Your objective =>
Find the line containing "Image resolution: width=1456 pixels, height=819" in the records below. Copy exactly that line and each one after it, ending at the line containing "This screenshot has width=1400, height=860.", and nothing more.

Supplied material =>
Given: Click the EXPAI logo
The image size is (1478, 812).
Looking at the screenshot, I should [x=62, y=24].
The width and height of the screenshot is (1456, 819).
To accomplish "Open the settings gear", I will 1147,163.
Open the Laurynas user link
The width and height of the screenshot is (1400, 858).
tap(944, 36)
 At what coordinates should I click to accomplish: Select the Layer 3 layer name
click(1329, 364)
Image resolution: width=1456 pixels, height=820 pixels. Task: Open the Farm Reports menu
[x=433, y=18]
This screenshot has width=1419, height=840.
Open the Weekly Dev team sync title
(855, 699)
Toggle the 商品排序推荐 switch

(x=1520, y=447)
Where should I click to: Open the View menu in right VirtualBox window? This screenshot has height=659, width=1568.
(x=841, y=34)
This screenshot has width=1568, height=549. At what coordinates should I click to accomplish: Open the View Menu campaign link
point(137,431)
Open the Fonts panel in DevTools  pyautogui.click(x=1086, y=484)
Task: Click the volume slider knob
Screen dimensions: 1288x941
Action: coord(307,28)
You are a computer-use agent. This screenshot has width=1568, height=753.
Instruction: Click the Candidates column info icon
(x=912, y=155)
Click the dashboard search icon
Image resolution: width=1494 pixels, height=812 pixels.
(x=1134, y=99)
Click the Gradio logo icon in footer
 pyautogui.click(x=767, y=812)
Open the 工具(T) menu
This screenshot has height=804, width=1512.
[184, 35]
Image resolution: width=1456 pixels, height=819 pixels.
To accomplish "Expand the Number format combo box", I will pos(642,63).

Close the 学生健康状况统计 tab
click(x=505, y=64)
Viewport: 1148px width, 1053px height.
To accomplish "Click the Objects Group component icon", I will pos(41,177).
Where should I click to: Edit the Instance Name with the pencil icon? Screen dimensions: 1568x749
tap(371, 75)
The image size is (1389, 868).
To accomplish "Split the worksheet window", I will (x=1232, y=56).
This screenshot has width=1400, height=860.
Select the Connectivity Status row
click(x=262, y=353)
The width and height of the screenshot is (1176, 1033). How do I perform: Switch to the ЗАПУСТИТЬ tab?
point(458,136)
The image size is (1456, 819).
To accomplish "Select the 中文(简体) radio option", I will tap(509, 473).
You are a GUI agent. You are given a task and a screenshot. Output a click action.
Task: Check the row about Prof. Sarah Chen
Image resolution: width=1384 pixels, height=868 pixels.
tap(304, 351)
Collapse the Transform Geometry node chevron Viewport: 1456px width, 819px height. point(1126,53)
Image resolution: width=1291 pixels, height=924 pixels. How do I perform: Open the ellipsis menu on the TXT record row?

Solution =>
Image resolution: width=1456 pixels, height=819 pixels.
To accomplish "Expand the Number format combo box", I will pos(642,63).

Close the 学生健康状况统计 tab
click(x=505, y=64)
Viewport: 1148px width, 1053px height.
To accomplish "Click the Objects Group component icon", I will pos(41,177).
Where should I click to: Edit the Instance Name with the pencil icon? Screen dimensions: 1568x749
tap(371, 75)
The image size is (1389, 868).
To accomplish "Split the worksheet window", I will (x=1232, y=56).
This screenshot has width=1400, height=860.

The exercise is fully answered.